▸ Given entries:
++++++++
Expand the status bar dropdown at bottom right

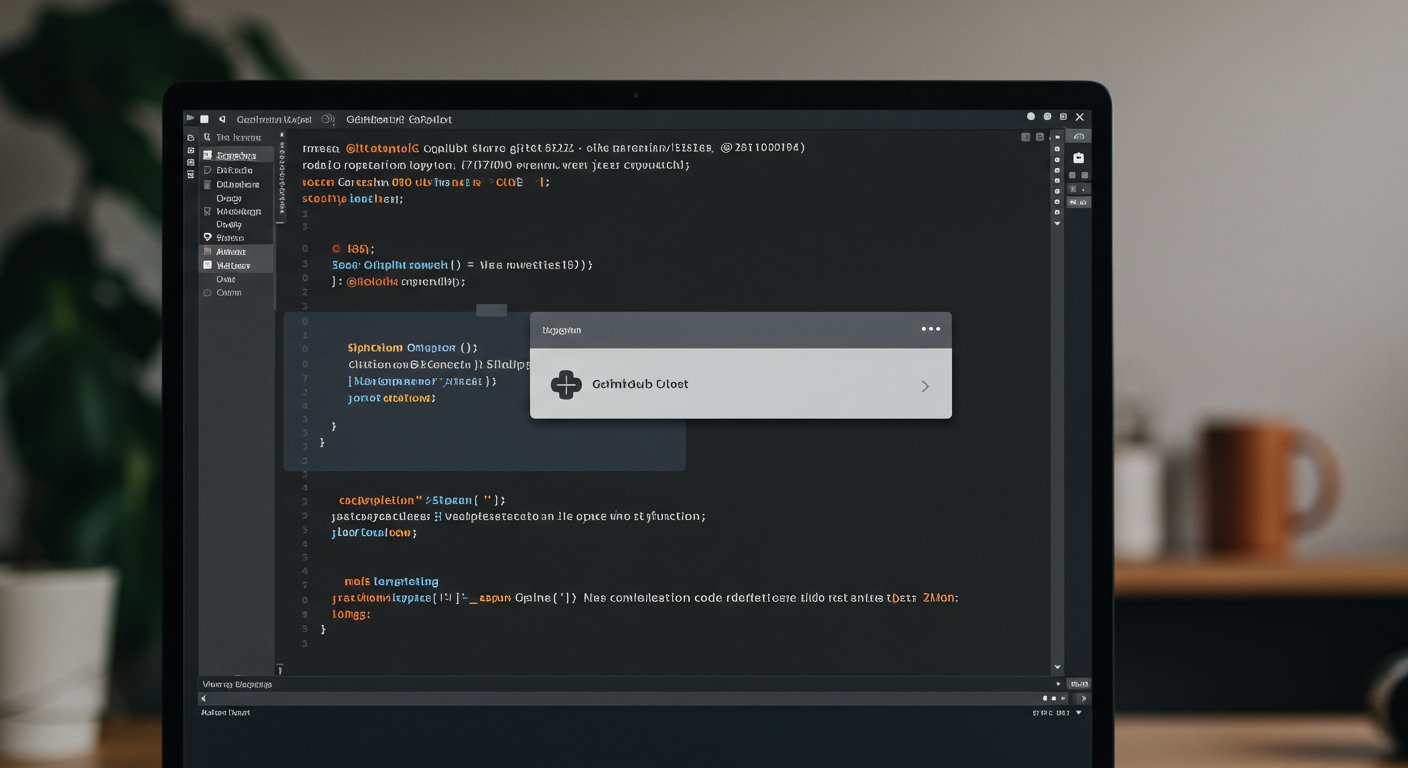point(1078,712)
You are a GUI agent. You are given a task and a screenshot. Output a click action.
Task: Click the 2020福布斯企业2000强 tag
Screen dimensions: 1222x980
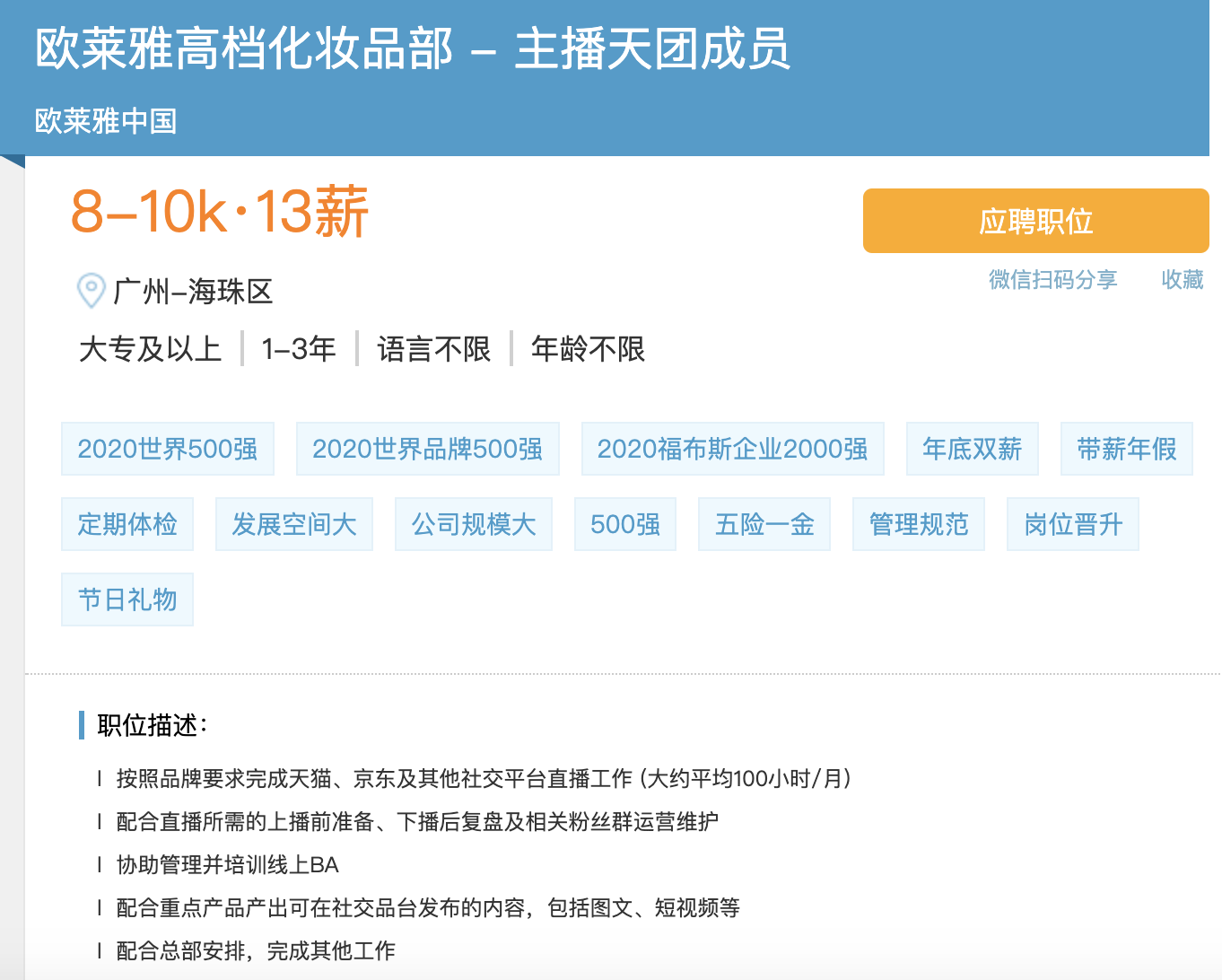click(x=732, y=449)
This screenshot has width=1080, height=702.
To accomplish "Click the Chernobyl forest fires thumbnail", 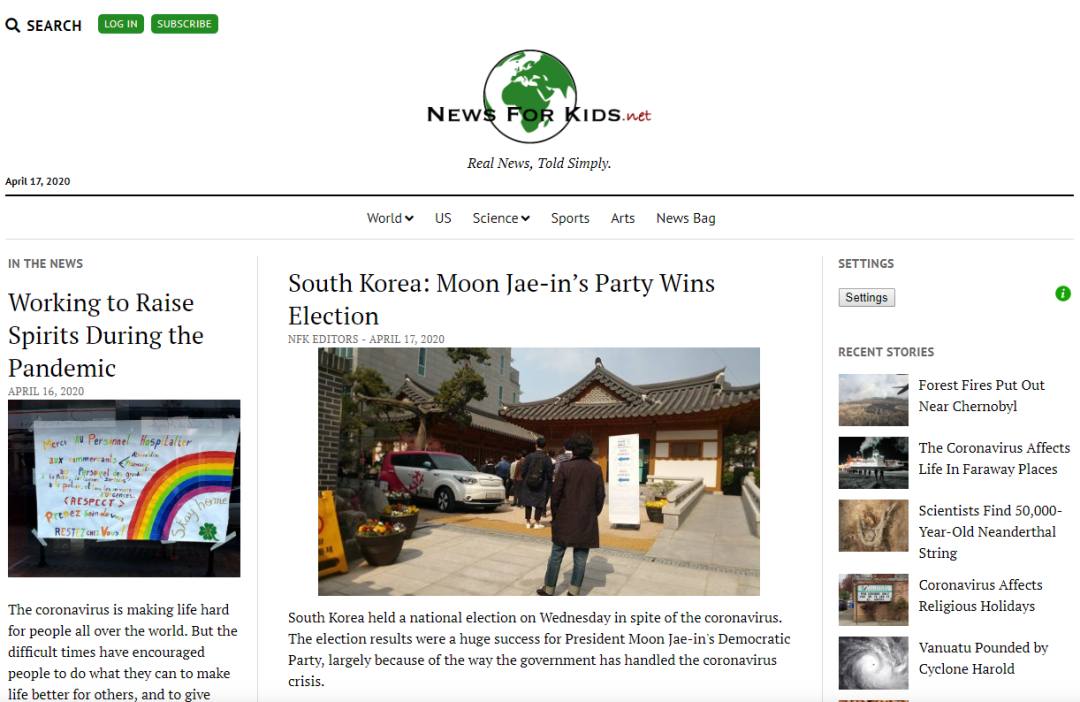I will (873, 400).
++++++++
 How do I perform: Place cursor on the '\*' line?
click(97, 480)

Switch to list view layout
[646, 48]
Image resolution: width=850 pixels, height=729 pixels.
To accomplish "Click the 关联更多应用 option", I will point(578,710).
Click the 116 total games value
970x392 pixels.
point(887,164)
++++++++
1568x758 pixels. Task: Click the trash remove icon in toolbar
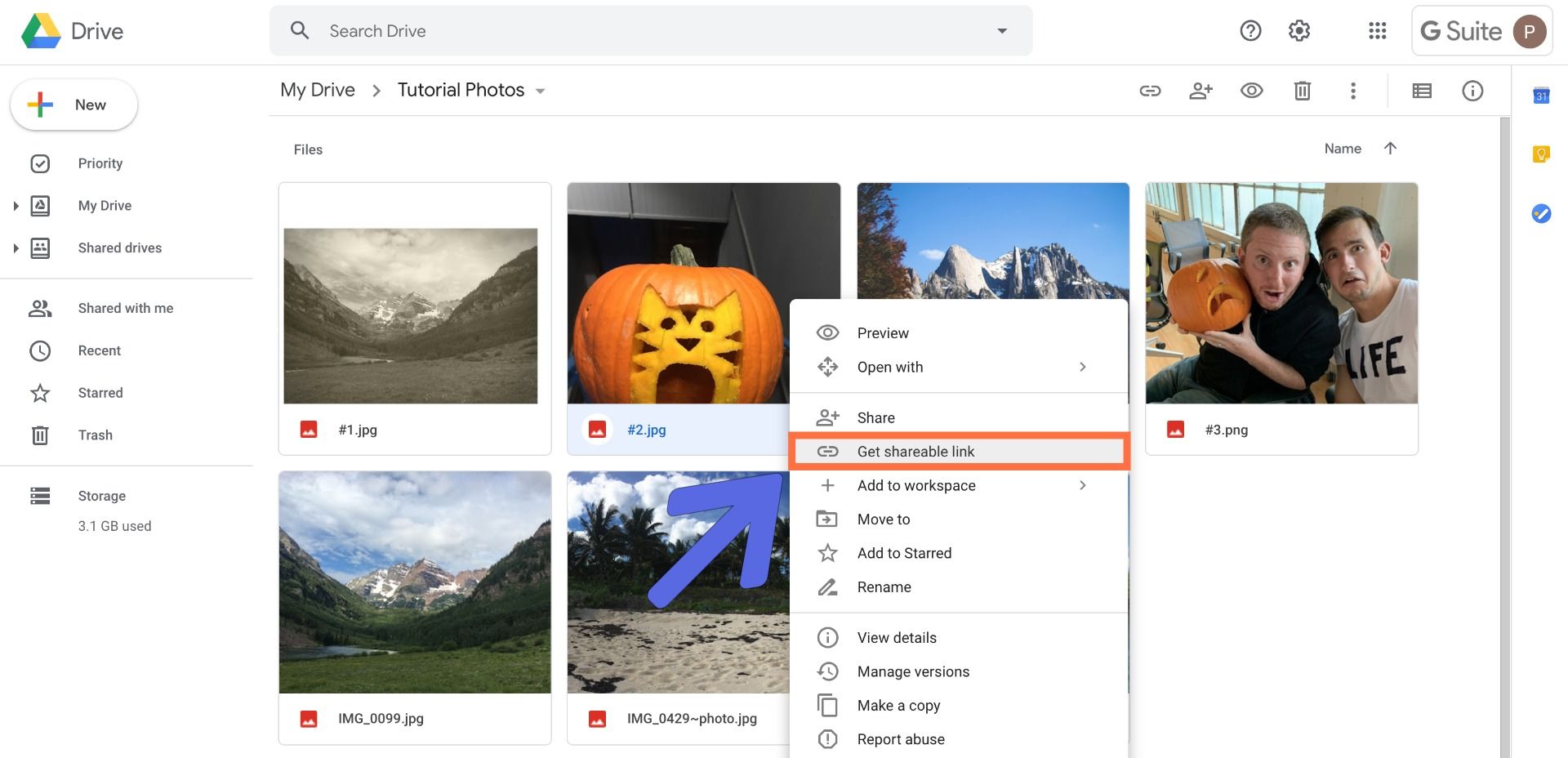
++++++++
Please go through the entries and show every line with the word "height".

▸ Output for this task:
This screenshot has width=1080, height=702.
Image resolution: width=850 pixels, height=729 pixels.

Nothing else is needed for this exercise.